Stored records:
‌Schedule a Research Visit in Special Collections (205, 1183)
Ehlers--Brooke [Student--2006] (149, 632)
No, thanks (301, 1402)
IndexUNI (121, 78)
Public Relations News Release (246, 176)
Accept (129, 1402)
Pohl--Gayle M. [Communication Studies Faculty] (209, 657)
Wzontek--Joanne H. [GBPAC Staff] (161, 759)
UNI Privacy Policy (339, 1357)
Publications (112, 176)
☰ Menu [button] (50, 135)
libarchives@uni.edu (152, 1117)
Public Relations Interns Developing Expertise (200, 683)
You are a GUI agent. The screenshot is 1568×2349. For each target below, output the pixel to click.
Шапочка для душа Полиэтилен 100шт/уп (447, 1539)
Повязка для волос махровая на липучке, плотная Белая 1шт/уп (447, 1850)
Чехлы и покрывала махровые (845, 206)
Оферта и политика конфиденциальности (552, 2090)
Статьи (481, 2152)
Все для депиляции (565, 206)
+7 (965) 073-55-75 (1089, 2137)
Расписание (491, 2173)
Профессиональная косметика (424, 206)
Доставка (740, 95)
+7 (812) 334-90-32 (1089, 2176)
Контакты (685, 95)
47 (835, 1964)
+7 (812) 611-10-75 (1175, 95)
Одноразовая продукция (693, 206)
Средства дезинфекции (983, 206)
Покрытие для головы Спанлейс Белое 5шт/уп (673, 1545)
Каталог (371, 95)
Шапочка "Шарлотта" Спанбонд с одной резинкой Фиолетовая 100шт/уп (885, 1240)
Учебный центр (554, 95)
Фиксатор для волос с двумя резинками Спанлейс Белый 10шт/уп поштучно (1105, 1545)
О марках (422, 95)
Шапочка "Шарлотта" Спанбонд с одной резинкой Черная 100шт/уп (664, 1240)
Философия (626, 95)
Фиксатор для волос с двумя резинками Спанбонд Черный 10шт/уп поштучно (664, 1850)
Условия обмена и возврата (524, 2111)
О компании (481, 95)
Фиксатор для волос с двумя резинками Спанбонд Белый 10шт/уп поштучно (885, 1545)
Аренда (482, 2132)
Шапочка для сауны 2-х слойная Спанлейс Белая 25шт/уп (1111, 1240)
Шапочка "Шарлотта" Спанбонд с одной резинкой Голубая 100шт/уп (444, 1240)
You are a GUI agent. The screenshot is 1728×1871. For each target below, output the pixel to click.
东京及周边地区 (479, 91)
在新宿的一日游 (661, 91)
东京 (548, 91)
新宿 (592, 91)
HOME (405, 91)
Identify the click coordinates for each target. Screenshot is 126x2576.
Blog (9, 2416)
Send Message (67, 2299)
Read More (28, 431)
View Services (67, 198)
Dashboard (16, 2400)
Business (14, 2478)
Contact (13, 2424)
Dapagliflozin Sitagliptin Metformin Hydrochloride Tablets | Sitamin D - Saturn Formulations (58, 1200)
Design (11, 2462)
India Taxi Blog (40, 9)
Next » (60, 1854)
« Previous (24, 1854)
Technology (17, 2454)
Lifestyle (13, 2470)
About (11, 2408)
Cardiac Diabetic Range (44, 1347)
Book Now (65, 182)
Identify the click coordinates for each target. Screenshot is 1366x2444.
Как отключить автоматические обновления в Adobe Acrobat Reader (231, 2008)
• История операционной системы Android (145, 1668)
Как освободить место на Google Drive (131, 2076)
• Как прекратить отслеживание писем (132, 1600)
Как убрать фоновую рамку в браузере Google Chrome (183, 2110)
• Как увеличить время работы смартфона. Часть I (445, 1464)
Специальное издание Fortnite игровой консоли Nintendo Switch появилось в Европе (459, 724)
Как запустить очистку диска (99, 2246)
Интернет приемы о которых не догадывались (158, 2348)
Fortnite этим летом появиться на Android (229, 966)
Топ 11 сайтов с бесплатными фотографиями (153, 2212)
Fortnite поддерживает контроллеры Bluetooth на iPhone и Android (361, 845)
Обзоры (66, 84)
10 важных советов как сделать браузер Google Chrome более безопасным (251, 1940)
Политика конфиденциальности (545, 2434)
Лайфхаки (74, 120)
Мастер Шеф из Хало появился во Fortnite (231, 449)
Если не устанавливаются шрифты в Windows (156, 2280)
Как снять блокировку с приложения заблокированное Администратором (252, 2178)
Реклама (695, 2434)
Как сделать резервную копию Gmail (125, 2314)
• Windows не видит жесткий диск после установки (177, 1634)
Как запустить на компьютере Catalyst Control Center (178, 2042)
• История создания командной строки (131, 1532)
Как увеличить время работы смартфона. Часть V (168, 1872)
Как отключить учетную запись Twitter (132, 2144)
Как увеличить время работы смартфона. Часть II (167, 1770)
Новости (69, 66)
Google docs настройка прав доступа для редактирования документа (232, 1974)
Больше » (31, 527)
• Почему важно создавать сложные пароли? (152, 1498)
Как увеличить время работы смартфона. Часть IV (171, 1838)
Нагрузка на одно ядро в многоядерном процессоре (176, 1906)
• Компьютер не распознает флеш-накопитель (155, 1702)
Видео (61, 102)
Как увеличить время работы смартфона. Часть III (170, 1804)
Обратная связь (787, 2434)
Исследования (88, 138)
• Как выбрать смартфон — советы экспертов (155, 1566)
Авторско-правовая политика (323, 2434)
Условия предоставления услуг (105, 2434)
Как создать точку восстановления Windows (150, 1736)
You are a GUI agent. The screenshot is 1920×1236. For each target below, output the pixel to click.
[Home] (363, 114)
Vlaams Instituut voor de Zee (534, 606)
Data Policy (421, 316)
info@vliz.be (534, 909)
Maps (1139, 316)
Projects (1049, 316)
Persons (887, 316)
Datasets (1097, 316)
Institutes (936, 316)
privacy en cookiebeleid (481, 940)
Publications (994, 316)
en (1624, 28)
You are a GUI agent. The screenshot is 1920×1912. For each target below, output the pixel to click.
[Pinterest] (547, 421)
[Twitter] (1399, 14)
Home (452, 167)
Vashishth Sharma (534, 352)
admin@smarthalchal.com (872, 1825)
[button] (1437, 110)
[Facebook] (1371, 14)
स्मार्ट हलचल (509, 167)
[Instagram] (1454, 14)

● **TASK STATEMENT**: Give the exact lines, and only those, from the line containing "Каталог (371, 95)" through the line containing "О компании (481, 95)" in the entries above.

● **RESULT OF THIS TASK**:
Каталог (371, 95)
Шапочка "Шарлотта" Спанбонд с одной резинкой Фиолетовая 100шт/уп (885, 1240)
Учебный центр (554, 95)
Фиксатор для волос с двумя резинками Спанлейс Белый 10шт/уп поштучно (1105, 1545)
О марках (422, 95)
Шапочка "Шарлотта" Спанбонд с одной резинкой Черная 100шт/уп (664, 1240)
Философия (626, 95)
Фиксатор для волос с двумя резинками Спанбонд Черный 10шт/уп поштучно (664, 1850)
Условия обмена и возврата (524, 2111)
О компании (481, 95)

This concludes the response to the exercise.